Die Berechnung des Lohnsteuerjahresausgleichs erfolgt in wenigen Schritten:

  1. Jahresbruttolohn ermitteln: Dieser setzt sich aus allen Bezügen des Jahres zusammen.
  2. Jahreslohnsteuer ermitteln: Diese kannst du in einer amtlichen Lohnsteuertabelle nachschauen.
  3. Lohnsteuerjahresausgleich berechnen: Bilde die Differenz der ermittelten Jahreslohnsteuer und der tatsächlich monatlich abgeführten Lohnsteuer. Ist die ermittelte Jahreslohnsteuer geringer, kannst du einen Lohnsteuerausgleich durchführen.
  4. Lohnsteuerjahresausgleich anwenden: Reduziere die Lohnsteuer in der Lohnabrechnung für Dezember um die zuvor ermittelte Differenz. Dies muss auch in der Lohnsteuerbescheinigung erfasst werden.

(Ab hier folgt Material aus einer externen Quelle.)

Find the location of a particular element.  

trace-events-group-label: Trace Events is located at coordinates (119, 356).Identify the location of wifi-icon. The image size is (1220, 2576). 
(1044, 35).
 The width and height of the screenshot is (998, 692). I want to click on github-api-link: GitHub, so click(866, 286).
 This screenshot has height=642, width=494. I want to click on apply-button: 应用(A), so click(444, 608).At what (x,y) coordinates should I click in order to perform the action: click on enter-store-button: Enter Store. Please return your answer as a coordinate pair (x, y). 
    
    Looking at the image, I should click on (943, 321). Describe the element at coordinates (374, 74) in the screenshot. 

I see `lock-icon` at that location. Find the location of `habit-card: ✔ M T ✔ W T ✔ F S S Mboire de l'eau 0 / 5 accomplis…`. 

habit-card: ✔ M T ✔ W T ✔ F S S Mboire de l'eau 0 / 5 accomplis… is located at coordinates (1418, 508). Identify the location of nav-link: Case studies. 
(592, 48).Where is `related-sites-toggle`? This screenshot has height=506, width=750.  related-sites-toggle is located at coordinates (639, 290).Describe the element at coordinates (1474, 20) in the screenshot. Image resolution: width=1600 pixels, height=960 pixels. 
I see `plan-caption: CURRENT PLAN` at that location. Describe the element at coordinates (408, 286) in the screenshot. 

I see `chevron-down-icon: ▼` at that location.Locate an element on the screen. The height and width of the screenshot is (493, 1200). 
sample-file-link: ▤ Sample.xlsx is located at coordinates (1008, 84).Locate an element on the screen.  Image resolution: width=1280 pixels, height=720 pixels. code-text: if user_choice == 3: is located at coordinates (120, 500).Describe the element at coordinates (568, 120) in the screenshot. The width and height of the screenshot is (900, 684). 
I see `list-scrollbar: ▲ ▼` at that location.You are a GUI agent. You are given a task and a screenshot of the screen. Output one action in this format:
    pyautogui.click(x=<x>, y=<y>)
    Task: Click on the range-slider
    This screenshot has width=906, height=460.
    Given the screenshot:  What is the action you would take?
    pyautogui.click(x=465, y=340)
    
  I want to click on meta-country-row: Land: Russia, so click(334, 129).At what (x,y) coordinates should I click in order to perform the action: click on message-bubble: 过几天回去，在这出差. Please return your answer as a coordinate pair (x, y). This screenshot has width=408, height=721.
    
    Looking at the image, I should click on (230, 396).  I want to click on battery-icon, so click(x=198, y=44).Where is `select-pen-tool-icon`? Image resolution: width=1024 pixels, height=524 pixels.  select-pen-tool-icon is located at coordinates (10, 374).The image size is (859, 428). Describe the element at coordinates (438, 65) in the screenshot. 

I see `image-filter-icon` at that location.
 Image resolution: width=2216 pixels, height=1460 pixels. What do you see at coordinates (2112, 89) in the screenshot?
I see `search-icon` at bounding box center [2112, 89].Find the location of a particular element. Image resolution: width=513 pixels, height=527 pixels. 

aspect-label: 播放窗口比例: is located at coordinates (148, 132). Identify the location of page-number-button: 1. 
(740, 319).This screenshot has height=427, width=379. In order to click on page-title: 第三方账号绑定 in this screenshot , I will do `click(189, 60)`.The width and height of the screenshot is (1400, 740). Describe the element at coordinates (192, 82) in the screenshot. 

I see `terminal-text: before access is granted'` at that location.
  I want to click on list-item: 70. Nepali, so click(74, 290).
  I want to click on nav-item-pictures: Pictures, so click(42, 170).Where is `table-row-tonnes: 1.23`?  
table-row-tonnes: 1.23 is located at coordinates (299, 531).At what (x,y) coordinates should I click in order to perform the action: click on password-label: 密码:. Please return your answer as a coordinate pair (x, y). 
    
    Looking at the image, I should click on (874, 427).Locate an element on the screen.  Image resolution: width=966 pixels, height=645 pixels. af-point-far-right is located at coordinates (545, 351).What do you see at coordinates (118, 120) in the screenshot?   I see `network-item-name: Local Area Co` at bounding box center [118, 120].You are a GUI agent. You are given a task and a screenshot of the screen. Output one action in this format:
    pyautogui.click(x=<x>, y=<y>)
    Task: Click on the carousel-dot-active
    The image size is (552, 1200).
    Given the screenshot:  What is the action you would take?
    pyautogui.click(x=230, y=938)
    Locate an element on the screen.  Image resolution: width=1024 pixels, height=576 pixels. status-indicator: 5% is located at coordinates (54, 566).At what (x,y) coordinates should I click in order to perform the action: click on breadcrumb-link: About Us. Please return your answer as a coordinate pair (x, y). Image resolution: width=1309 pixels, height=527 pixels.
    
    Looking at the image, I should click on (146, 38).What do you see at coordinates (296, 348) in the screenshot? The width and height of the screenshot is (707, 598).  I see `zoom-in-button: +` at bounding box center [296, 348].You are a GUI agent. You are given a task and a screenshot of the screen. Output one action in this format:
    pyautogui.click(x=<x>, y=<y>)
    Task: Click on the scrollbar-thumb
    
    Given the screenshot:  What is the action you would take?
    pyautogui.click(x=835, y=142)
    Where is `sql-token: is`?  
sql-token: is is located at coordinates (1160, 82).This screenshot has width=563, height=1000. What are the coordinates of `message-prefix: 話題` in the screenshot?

Fazit: Lohnsteuerjahresausgleich für Selbstständige

Wie du siehst, hast du mit dem Lohnsteuerjahresausgleich als Selbstständige:r oft gar nicht so viel zu tun, da du keine Lohnsteuer, sondern Einkommensteuer zahlst. Hast du noch eine Nebentätigkeit, für die du Lohnsteuer zahlst, kann es sein, dass du von deinem Arbeitgeber einen Lohnsteuerjahresausgleich erhältst. Um diesen musst du dich nicht selbst kümmern.

Bist du selbst Arbeitgeber und hast mindestens 10 Angestellte, sieht die Sache anders aus. Dann musst du den Lohnsteuerjahresausgleich für deine Mitarbeitenden durchführen. Bei weniger als 10 Mitarbeitenden ist der Lohnsteuerjahresausgleich jedoch nicht Pflicht.